*Data section*:
★ ★ ★ ★ ★

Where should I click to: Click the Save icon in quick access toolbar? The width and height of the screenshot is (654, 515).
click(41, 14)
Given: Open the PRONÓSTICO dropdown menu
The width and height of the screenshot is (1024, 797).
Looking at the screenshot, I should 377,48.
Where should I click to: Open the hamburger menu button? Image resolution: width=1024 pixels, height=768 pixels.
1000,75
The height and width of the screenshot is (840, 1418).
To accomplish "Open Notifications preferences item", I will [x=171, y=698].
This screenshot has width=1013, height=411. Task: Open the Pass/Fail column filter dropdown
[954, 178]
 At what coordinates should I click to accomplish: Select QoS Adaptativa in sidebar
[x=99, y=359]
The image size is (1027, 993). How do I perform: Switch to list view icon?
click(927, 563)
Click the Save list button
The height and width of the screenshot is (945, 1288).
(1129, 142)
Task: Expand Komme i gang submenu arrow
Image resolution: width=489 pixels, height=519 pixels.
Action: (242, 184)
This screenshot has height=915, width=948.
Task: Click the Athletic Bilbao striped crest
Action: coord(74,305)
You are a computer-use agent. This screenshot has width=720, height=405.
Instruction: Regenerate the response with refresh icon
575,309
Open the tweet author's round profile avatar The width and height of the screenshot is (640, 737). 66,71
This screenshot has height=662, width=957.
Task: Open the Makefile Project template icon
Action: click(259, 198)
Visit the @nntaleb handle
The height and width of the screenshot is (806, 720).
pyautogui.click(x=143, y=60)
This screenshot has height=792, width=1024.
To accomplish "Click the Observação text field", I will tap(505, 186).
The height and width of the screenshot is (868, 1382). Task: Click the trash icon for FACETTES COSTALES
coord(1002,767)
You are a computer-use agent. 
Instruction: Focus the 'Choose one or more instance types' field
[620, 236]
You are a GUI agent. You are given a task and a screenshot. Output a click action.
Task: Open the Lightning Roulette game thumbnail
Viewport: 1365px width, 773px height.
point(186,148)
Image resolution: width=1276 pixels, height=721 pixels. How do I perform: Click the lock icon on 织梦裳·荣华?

★ ★ ★ ★ ★

*Task goal*:
The answer is to be the complete listing, transcribed exactly.

*Problem solution*:
Where should I click to: Click the Save icon in quick access toolbar? The width and height of the screenshot is (654, 515).
click(41, 14)
Given: Open the PRONÓSTICO dropdown menu
The width and height of the screenshot is (1024, 797).
Looking at the screenshot, I should 377,48.
Where should I click to: Open the hamburger menu button? Image resolution: width=1024 pixels, height=768 pixels.
1000,75
The height and width of the screenshot is (840, 1418).
To accomplish "Open Notifications preferences item", I will [x=171, y=698].
This screenshot has width=1013, height=411. Task: Open the Pass/Fail column filter dropdown
[954, 178]
 At what coordinates should I click to accomplish: Select QoS Adaptativa in sidebar
[x=99, y=359]
The image size is (1027, 993). How do I perform: Switch to list view icon?
click(927, 563)
Click the Save list button
The height and width of the screenshot is (945, 1288).
(1129, 142)
Task: Expand Komme i gang submenu arrow
Image resolution: width=489 pixels, height=519 pixels.
Action: (242, 184)
This screenshot has height=915, width=948.
Task: Click the Athletic Bilbao striped crest
Action: coord(74,305)
You are a computer-use agent. This screenshot has width=720, height=405.
Instruction: Regenerate the response with refresh icon
575,309
Open the tweet author's round profile avatar The width and height of the screenshot is (640, 737). 66,71
This screenshot has height=662, width=957.
Task: Open the Makefile Project template icon
Action: click(259, 198)
Visit the @nntaleb handle
The height and width of the screenshot is (806, 720).
pyautogui.click(x=143, y=60)
This screenshot has height=792, width=1024.
To accomplish "Click the Observação text field", I will tap(505, 186).
The height and width of the screenshot is (868, 1382). Task: Click the trash icon for FACETTES COSTALES
coord(1002,767)
You are a computer-use agent. 
Instruction: Focus the 'Choose one or more instance types' field
[620, 236]
You are a GUI agent. You are given a task and a screenshot. Output a click action.
Task: Open the Lightning Roulette game thumbnail
Viewport: 1365px width, 773px height.
point(186,148)
Image resolution: width=1276 pixels, height=721 pixels. How do I perform: Click the lock icon on 织梦裳·荣华?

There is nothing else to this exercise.